Любой, читавший книгу, знает, чем она заканчивается: Румата, не выдержав, устраивает страшное побоище, убивая всех, кто попадается под руку. Божье наказание, не так ли? Очищающий акт возмездия. Но только не у Германа. Предпоследним заголовком фильма, от которого режиссер успел перед смертью отказаться, было суховато звучащее словосочетание «Хроника арканарской резни». Слово «резня» вряд ли может иметь какие-то позитивные коннотации; для того, чтобы и зрелище их не имело, Герман решил вовсе не показывать бойню на экране. Румата готовится к ней мучительно долго – минут пятнадцать экранного времени проходит между тем, как он берется за меч, и тем, как все-таки выходит за дверь дома, чтобы пустить его в действие. Потом, уже после затемнения, мы видим не само сражение, но его последствия. Пейзаж после битвы.

Трусит по лужам собака, не заметившая проткнувшей ее стрелы. В остальном – тишь, молчание. Трупы повсюду. В самом деле была резня: Румата не просто пронзал, а потрошил, изощрялся, рубил наотмашь и наверняка. Причем не только врагов, а всех подряд. Величественная и кошмарная до тошноты картина, притом очень средневековая: смерть равняет всех. Это же danse macabre, как в финале любимой Германом бергмановской «Седьмой печати». Но – без закатной красоты и стоического величия. Если жизнь так уродлива и бессердечна, то чего ждать от смерти?

Тут не до очищения. Наоборот, повсеместна грязь, размытая гадким осенним дождиком, – как в начальном кадре фильма. Ничего, по сути, не изменилось.

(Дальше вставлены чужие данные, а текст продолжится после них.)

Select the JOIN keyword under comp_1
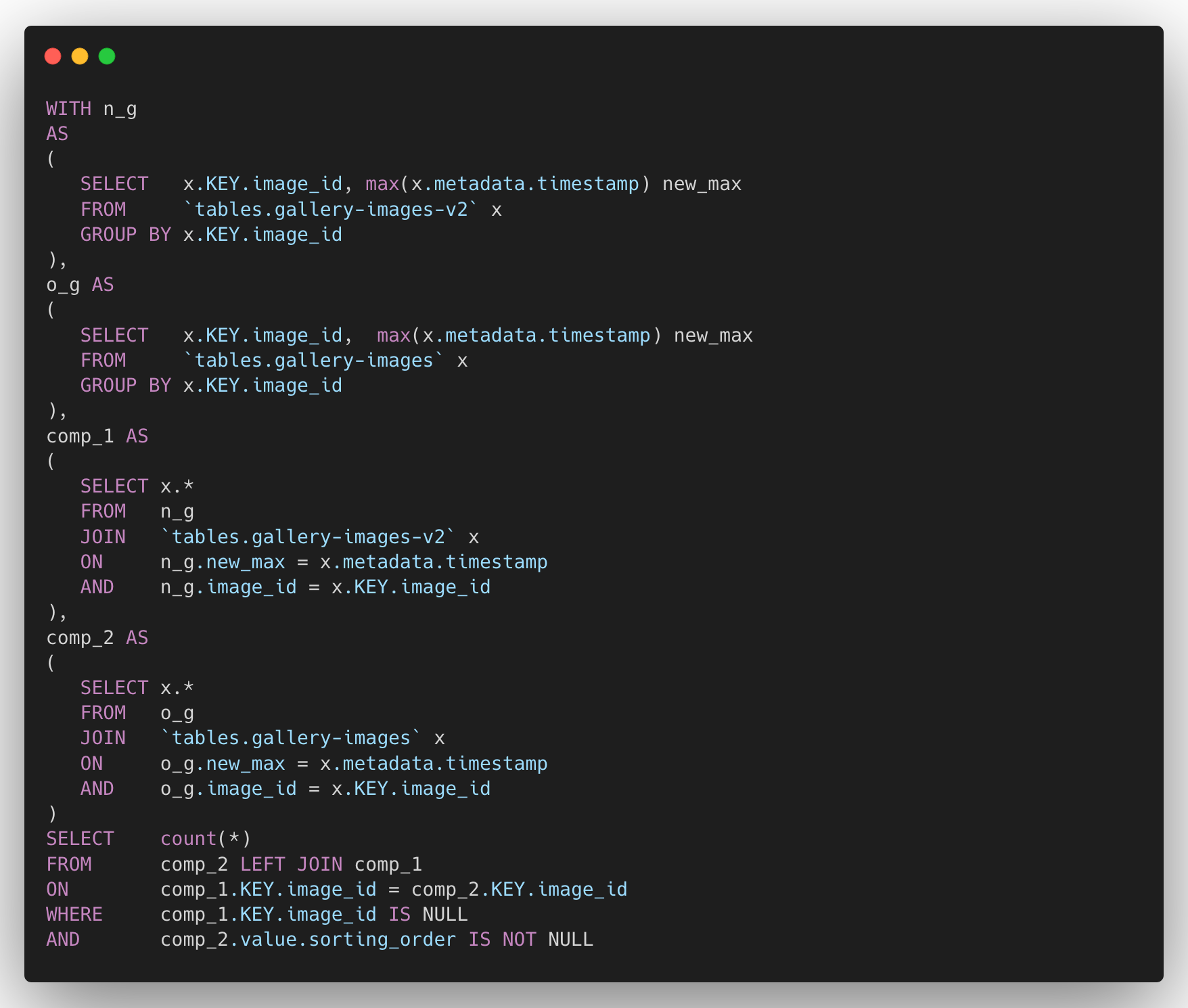The image size is (1188, 1008). click(x=103, y=536)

Один лишь Румата: весь фильм прятался за причудливыми доспехами, как его любимый домашний зверь – черепаха, а теперь сидит в луже, в одной рубахе и по-прежнему без штанов. «Богом быть (дважды отплевывается) трудно». Куда уж ему теперь на Землю, кому он там нужен.

В черно-белом кино смола, кровь, дерьмо и грязь – одного вязкого цвета, это цвет обволакивающей тьмы. И люди такие же, одной темной масти, способной засосать любое яркое пятно: в тексте все время звучит, что Румата, как и его подруга, рыжие, но разве разглядишь рыжину в удушливой арканарской мгле? Любой дальтонизм лучше, чем это страшное пространство неразличения. Оно же безразличие. Потому фильм и пытается так яростно добиться от зрителя небезразличия – всеми средствами, не исключая запрещенных.

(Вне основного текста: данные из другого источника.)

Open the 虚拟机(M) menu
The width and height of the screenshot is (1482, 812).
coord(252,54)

Все оппозиции, которые казались такими важными, смыло проливным дождем. Образованный/дикий, современный/средневековый, милосердный/жестокий, даже бог/человек: какая между ними разница? Осталась, в сущности, одна, последняя. Жизнь и смерть – все-таки не одно и то же. Оставив надежду, вошедший в последний раз в Арканар и теперь уже пожизненно одинокий Румата – больше не шпион, давно не рыцарь, совсем не Гамлет и тем более не бог – растворяется без следа. А напоследок расчехляет свой саксофон и пытается подарить этому стылому воздуху (рабы привычно затыкают уши) хоть чуточку гармонии. Телега трогается с места. Мимо идут папа с девочкой. «Тебе нравится эта музыка?» – спрашивает девочка. «Не знаю», – отвечает рассеянный отец. «А у меня от нее живот болит».

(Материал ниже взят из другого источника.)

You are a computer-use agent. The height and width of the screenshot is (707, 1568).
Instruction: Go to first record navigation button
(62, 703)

Собственно, об этом весь фильм. Если где-то звучит музыка, найдутся те, у кого от нее заболит живот. Но и обратное тоже справедливо: на каждый болящий живот найдется своя музыка.

Услышат и поймут

Интервью с Алексеем Германом-младшим

На каком этапе сейчас работа над фильмом «Трудно быть богом»?

Вычищены и готовы исходники изображения, готова компьютерная графика. Меньше чем через две недели будет готов целиком звук к фильму, сейчас началась цветокоррекция – то есть завершается работа над изображением. Значительный объем сделан. Все идет по плану, за исключением того, что негатив фильма слишком долго лежал и потребовалось значительное дополнительное время на удаление компьютерным способом всех побитостей и царапин, которые возникают от продолжительного времени хранения. Еще были какие-то небольшие коррекции компьютерной графики, которой в картине много, – хотя это не педалируется.